Se acaba de despertar “el viejito del Nación” —como lo llaman varios en la cuadra—. Viene con una escoba y una pala. Vive en el espacio del cajero de dicho banco. “Me dedico a limpiar —se presenta—. Hago todo tipo de limpieza; empiezo en el Nación, que es donde vivo, y después la vereda del Burguer, del Havanna, de Subway, de Farmacity”. Así todo el día, como en un implícito pacto de convivencia entre Pablo B. (de él se trata) y esa cuadra que banca a su “viejito”, el mismo que saca escombros, y traslada ramas, y lo hace porque “es una manera de llegarle más a la gente y porque el barrio me gusta”.
Los días de sol, en la fuente, se lo ve lavando su ropa, sonriente y agradecido, prometiendo barridas exhaustivas a todos los comerciantes de la cuadra (la de Santa Fe, entre Borges y Thames). Conoce la intimidad de la noche cerrada, de por qué los lugares más aptos para dormir son las cocheras: “O al lado de la tienda Rodó, sobre Av. Santa Fe, pasando Scalabrini Ortiz, donde duermen Walter y Daiana. O bajo los techitos del Metrobús, o bajo cualquier techito”.

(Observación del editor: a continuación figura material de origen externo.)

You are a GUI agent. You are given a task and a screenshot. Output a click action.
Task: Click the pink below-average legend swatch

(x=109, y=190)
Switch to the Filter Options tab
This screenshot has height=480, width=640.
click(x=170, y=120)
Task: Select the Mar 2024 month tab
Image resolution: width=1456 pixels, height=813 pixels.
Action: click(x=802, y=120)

La ciudad se apagó, ya, en forma consistente. Pasa un 93 con una sola persona en el último asiento. Los empleados de McDonald’s ya sacaron la basura; hay kioscos abiertos y desérticos por doquier. Hasta las 5 se verá el menor índice de tránsito. Las avenidas más planchadas: Belgrano, Scalabrini Ortiz, Las Heras. ¿Y las más movidas? Corrientes y Santa Fe, a la altura de Plaza Italia. Por Medrano, colectivos vacíos, uno bastante después que el otro.
5 a.m.
Después, en el kiosco The Best, de Borges y Costa Rica, ya se terminaron los consumos de la primera noche, ni alfajores ni gomitas. Esta es la noche negra de los cigarrillos y los panchos; de los sabores intensos, los sacudones energéticos gasificados; de la sal, el azúcar, la harina, la mayonesa y el kétchup, todo bien compacto y apelmazado. En la vereda del kiosco, baja unos cambios Ennio Pirella, también venezolano y chofer para una app de viajes. Esta es la hora en que Eunice García, la vendedora de The Best, aprovecha para “limpiar o acomodar el inventario, o para llamar a alguien y hablar, para no dormirse”.

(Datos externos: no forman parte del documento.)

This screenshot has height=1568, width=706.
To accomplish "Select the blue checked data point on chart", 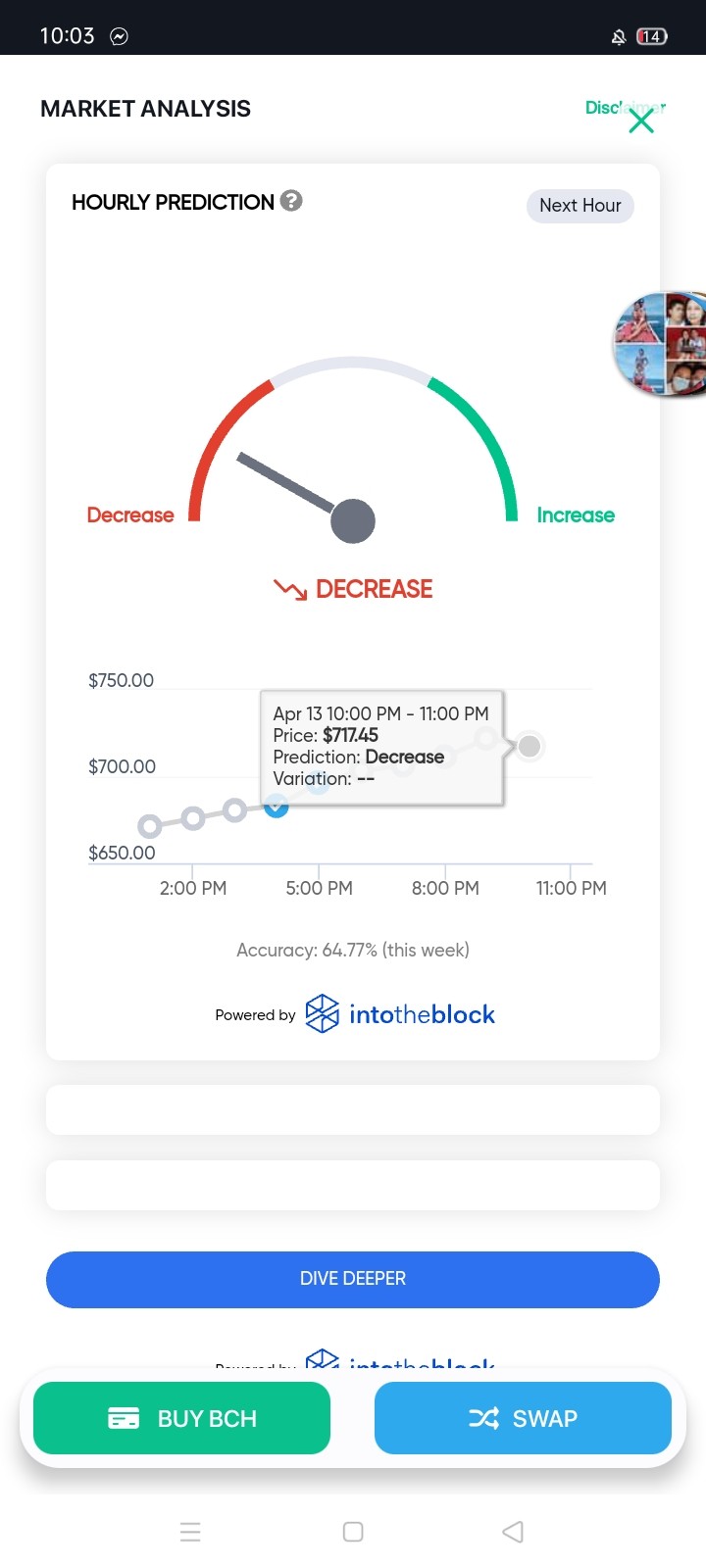I will coord(277,806).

Ennio le cuenta que Palermo está algo muerto, sin la vida nocturna que había. La mayoría de los taxistas no sale; quizás, trabaja más una app de viajes que un taxi. “Yo puedo ver cuántos viajes hizo mi cliente, y rechazo, a esta hora, los pagos en efectivo, por seguridad”.
Llegar hasta el Microcentro, después a Retiro, tan tarde o tan temprano, es habitar la letra de “Al atardecer”, de León Gieco en versión de Los Piojos: “Calles de luna/ gente sin fortuna/ y sin amor./ Luces y gatos/ roces baratos/ por un alcohol”.
Es una Buenos Aires fantasmal, tan atemporal que parece haber sido premonizada hace 16 años por la película Ronda nocturna, de Edgardo Cozarinsky. “La noche ya se está terminando. Cuando sale el sol, se borran los miedos, todos los miedos”, dice Víctor, en esa trama-, el personaje de un taxi boy que interpreta Gonzalo Heredia.
Pero aquí no hay eso que se ve en aquel film, tan emblemático de la vida porteña anterior: el café abierto a deshoras, otro ámbito desaparecido. Era un refugio, una soledad en compañía, una isla en lo oscuro. Y eso, tampoco, está más.